An issue right now is deciding whether or not to instill more mental health resources, or take physical action to supply more of a solution to the desensitization surrounding gun violence. From a physical standpoint, there has been talk about inserting metal detectors throughout the building to ensure the safety of all students and prevent any dangerous actions from happening,which has caused controversy. As far as mental health goes, making sure students try to have a positive mindset when coming into school is crucial to feeling more safe in the school environment.

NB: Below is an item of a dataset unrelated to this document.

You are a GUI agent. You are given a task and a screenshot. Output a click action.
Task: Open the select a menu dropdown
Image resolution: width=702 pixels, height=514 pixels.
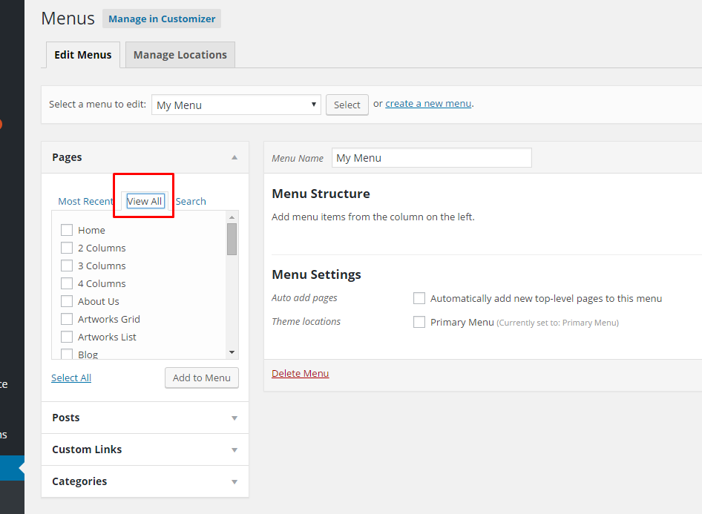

Both “solutions” have been frequently discussed among the entire school, as well as the Grosse Pointe community.

“After working in a high school in Chicago,it was definitely an interesting transition going from the big city life to a more relaxed community like Grosse Pointe,” Glasser said. “At the Chicago school, it was considered normal to have metal detectors in every doorway because of how lively that city was and all the action that goes on within it.Grosse Pointe, being the family community that it is, it’s a little difficult to comprehend the fact that we might have to take such an extreme approach to provide some sort of a solution to violence.”

Getting a student point of view about this matter is one of the most important things when determining a solution to a constant problem like gun violence. Students are the ones who are continually having to cope with all the problems erupting on social media, their own stress towards the issue, and their mental health in general, so giving the people who are most affected by this issue a voice is crucial.

“I know that teenage boys’ mental health is a pretty overlooked thing, but I’m really hoping with everything going on, more awareness is spread to everyone of all ages,” Matthew Zrimec ’23 said. “For me, I try to stuff my problems down so I don’t have to deal with them, but now I’ve realized how important it is to talk about mental health issues with people you’re comfortable with.”

Social studies teacher Andrew Taylor also had his perspective, saying he feels the issue should be stopped before the gun is in possession of the victim.

“From a Washington Poststudy I found, it said since 2002 half of school shootings were guns that were accessed easily,” Taylor said. “How do we make the culture of locking up guns for everyone?”

Talyor also says mental health for the students is crucial to keeping everyone calm, and aware because some students may not know every detail of the issue.

“It’s hard to know which kids are concerned and which aren’t and I don’t want to bring anything so that kids don’t get upset,” Taylor said. “I want to talk about the topic but I don’t want to stress them out at the same time .We should build relationships with students menatly. We are empowered to slow down to build relationships with students to help with their mental health and issues on such a sensitive topic.”

With having kids of his own that attend South,he’s very comfortable with them attending here as he knows the school and the community is a very safe place.

“It’s a thousand percent safe here at South,” Taylor said. “I’m not concerned about what (the school) is doing to keep everyone safe.”